Our results do not offer any estimations on possible genetic effects on the prevalence of AF in Greenland, as COSMIC covers all residents with a permanent address in Greenland, including residents of other nationalities and ethnicities. The risk factors for AF are extracted after the participant was either diagnosed with AF or had started treatment with an OAC. This may cause us to over- or underestimate the prevalence of the included risk factors regarding AF, as some conditions may no longer have been present or treated at the time of the study, and some may have occurred or started treatment after the diagnosis of AF were given.

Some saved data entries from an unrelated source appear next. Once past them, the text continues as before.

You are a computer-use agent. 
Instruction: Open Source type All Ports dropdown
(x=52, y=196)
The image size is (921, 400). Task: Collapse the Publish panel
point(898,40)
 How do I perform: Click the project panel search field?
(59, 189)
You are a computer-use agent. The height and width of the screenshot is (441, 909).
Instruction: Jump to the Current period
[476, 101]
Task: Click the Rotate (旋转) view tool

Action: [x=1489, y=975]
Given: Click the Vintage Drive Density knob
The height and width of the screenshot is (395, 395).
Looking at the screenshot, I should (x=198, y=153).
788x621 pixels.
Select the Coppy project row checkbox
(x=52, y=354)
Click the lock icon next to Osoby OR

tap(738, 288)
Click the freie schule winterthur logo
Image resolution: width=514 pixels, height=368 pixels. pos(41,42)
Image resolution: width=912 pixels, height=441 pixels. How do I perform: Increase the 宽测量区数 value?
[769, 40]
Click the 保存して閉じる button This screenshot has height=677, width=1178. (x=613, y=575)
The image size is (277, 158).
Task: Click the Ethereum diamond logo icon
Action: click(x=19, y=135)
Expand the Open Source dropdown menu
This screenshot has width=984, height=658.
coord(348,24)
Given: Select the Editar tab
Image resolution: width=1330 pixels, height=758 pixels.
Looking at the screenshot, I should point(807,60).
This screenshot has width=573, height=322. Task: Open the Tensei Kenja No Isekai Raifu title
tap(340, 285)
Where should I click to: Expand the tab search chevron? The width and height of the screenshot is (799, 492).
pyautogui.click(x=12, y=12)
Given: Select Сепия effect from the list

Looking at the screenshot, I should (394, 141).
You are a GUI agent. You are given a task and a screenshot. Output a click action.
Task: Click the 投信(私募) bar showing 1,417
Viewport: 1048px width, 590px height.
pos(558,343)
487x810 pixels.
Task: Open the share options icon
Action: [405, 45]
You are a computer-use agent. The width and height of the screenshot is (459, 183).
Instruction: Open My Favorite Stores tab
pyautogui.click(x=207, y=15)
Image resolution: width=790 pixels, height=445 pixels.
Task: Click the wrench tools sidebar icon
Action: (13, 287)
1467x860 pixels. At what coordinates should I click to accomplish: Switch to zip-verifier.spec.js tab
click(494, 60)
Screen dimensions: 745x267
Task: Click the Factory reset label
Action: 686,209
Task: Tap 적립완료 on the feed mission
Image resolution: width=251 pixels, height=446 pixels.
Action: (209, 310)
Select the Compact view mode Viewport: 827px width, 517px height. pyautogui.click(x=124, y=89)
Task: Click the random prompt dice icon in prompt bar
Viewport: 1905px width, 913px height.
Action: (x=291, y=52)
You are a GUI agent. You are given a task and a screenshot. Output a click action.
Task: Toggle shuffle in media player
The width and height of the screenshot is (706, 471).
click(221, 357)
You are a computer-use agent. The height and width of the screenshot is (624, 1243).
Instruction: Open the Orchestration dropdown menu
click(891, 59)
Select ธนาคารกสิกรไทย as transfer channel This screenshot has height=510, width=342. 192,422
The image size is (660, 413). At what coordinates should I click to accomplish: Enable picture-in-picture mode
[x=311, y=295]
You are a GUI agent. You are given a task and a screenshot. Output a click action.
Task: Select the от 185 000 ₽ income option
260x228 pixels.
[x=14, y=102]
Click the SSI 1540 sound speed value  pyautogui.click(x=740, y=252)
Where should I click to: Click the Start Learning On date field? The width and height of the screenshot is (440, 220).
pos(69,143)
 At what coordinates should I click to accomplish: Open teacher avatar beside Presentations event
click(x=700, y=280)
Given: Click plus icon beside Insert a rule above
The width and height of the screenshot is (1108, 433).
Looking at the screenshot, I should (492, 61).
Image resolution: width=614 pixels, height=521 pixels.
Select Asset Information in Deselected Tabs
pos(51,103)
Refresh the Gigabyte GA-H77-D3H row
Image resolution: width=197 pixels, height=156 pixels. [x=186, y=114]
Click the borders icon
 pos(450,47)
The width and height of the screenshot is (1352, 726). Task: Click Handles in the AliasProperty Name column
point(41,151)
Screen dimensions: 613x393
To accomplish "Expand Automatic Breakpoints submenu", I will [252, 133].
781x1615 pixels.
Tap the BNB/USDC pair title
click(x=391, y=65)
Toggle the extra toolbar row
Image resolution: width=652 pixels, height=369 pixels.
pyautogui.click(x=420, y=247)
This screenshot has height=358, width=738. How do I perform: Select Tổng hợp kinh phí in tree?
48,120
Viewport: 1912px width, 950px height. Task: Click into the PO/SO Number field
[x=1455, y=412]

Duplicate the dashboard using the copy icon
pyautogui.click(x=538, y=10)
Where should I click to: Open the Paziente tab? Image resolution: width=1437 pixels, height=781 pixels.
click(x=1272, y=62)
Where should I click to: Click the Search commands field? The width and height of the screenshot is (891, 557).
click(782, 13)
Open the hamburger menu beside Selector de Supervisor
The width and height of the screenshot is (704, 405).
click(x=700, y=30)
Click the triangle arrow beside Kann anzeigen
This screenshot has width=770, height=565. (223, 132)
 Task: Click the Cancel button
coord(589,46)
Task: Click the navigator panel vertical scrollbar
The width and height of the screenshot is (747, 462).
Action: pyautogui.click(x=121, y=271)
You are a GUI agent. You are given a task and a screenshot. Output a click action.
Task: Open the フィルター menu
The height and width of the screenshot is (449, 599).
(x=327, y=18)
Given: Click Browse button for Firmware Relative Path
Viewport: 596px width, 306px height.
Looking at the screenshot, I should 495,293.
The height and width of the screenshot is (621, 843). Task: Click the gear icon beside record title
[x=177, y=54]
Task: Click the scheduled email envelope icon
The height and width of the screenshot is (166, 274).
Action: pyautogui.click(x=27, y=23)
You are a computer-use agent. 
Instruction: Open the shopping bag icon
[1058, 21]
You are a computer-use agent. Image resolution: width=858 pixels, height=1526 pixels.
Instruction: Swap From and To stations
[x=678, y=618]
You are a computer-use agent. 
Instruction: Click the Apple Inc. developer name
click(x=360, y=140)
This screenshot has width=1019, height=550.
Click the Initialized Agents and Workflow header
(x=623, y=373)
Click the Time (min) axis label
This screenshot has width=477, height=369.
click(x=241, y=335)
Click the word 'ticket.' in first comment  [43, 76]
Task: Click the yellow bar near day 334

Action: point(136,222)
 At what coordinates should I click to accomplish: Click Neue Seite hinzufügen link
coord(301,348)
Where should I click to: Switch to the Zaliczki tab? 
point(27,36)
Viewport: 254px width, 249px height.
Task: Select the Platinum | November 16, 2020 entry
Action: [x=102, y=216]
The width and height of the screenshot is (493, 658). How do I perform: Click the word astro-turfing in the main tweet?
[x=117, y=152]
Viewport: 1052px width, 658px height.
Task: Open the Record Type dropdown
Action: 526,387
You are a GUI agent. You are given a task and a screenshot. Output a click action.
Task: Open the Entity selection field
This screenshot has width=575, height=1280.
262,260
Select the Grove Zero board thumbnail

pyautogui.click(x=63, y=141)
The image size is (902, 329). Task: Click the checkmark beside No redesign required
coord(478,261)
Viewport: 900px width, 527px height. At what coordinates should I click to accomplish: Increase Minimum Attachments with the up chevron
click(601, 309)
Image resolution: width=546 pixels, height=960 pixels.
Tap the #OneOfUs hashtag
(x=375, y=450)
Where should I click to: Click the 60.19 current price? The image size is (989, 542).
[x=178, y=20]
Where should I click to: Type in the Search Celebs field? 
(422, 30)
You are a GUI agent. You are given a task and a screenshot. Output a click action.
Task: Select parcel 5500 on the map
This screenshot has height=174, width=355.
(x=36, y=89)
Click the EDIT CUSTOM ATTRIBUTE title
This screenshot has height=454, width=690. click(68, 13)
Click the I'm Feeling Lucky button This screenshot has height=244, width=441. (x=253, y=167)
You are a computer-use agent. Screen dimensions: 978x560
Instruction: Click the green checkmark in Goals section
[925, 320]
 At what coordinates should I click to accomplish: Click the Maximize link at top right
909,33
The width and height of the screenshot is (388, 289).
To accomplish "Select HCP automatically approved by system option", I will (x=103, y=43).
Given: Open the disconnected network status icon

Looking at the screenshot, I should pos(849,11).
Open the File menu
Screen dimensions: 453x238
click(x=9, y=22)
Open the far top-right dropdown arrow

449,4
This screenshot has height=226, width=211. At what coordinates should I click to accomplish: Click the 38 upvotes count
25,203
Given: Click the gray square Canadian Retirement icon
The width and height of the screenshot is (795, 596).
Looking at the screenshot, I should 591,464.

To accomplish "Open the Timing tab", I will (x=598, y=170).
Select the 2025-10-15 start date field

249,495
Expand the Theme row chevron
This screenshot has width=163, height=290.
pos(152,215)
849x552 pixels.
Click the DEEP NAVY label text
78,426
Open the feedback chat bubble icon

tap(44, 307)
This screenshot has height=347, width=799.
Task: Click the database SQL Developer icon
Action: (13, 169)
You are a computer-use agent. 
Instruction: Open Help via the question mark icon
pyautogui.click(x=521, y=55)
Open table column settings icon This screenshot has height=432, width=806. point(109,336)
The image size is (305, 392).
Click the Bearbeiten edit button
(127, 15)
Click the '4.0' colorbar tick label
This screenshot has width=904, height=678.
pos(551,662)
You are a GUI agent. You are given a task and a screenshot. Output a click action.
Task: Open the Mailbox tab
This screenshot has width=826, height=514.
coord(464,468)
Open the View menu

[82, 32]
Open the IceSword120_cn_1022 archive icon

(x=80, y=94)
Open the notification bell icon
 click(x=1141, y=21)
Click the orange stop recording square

Finally, our data does not include information on congestive heart failure or vascular disease; however, our data allows us to estimate a minimum number of patients with a CHA2DS2-VASc score above zero for males and one for females, and consequently a minimum number of potentially undertreated patients.

Conclusion

In conclusion, we found a prevalence of AF and a pattern of AF comparable to other Western countries. Our findings suggest that AF poses the same challenges in Greenland as elsewhere, as Greenland’s life expectancy and the prevalence of risk factors is increasing. Early detection and timely treatment with OACs should be a point of focus in the future to decrease the risk of stroke and AF-related morbidity and -mortality, and further studies should evaluate whether AF and AFL carry the same disease burden in Greenland as elsewhere.

Disclosure statement

No potential conflict of interest was reported by the author(s).

Additional information

Funding

The project was supported by Karen Elise Jensen’s Foundation and the Novo Nordisk Foundation under grant NNF20SA0064190.